Stored records
--------------------

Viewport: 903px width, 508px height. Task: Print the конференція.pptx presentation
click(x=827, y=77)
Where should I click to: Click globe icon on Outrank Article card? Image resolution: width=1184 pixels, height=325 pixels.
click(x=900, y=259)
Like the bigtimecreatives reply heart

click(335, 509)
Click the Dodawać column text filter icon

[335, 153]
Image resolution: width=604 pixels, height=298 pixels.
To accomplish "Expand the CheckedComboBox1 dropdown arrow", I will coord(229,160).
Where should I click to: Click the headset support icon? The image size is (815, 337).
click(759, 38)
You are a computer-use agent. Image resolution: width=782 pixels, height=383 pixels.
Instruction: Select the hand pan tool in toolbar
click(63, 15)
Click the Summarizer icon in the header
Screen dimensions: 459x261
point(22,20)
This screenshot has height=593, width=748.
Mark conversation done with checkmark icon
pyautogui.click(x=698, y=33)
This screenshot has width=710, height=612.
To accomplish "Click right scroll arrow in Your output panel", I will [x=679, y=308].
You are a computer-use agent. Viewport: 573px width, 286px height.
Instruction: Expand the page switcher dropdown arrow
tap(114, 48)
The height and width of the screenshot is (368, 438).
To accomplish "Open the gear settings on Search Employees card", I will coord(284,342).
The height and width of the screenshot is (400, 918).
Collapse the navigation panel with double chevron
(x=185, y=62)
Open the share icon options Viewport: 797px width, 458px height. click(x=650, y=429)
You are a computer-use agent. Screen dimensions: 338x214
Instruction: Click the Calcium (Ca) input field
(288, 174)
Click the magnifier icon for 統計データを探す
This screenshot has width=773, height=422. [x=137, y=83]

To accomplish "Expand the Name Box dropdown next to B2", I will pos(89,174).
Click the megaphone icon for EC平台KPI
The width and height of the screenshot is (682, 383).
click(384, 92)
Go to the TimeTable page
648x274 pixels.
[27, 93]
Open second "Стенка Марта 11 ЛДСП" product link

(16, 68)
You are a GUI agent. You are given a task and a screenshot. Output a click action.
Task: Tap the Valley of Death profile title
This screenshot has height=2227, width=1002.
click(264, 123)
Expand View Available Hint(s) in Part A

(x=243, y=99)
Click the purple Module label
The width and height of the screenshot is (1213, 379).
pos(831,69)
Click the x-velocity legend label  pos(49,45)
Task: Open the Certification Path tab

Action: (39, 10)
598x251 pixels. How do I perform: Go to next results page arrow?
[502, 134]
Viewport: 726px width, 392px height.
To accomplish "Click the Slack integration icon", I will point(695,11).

--------------------

> [REQUIRED WORK]:
An exact copy of every entry is required.

> [OUTPUT OF THE TASK]:
Viewport: 903px width, 508px height. Task: Print the конференція.pptx presentation
click(x=827, y=77)
Where should I click to: Click globe icon on Outrank Article card? Image resolution: width=1184 pixels, height=325 pixels.
click(x=900, y=259)
Like the bigtimecreatives reply heart

click(335, 509)
Click the Dodawać column text filter icon

[335, 153]
Image resolution: width=604 pixels, height=298 pixels.
To accomplish "Expand the CheckedComboBox1 dropdown arrow", I will coord(229,160).
Where should I click to: Click the headset support icon? The image size is (815, 337).
click(759, 38)
You are a computer-use agent. Image resolution: width=782 pixels, height=383 pixels.
Instruction: Select the hand pan tool in toolbar
click(63, 15)
Click the Summarizer icon in the header
Screen dimensions: 459x261
point(22,20)
This screenshot has height=593, width=748.
Mark conversation done with checkmark icon
pyautogui.click(x=698, y=33)
This screenshot has width=710, height=612.
To accomplish "Click right scroll arrow in Your output panel", I will [x=679, y=308].
You are a computer-use agent. Viewport: 573px width, 286px height.
Instruction: Expand the page switcher dropdown arrow
tap(114, 48)
The height and width of the screenshot is (368, 438).
To accomplish "Open the gear settings on Search Employees card", I will coord(284,342).
The height and width of the screenshot is (400, 918).
Collapse the navigation panel with double chevron
(x=185, y=62)
Open the share icon options Viewport: 797px width, 458px height. click(x=650, y=429)
You are a computer-use agent. Screen dimensions: 338x214
Instruction: Click the Calcium (Ca) input field
(288, 174)
Click the magnifier icon for 統計データを探す
This screenshot has width=773, height=422. [x=137, y=83]

To accomplish "Expand the Name Box dropdown next to B2", I will pos(89,174).
Click the megaphone icon for EC平台KPI
The width and height of the screenshot is (682, 383).
click(384, 92)
Go to the TimeTable page
648x274 pixels.
[27, 93]
Open second "Стенка Марта 11 ЛДСП" product link

(16, 68)
You are a GUI agent. You are given a task and a screenshot. Output a click action.
Task: Tap the Valley of Death profile title
This screenshot has height=2227, width=1002.
click(264, 123)
Expand View Available Hint(s) in Part A

(x=243, y=99)
Click the purple Module label
The width and height of the screenshot is (1213, 379).
pos(831,69)
Click the x-velocity legend label  pos(49,45)
Task: Open the Certification Path tab

Action: (39, 10)
598x251 pixels. How do I perform: Go to next results page arrow?
[502, 134]
Viewport: 726px width, 392px height.
To accomplish "Click the Slack integration icon", I will point(695,11).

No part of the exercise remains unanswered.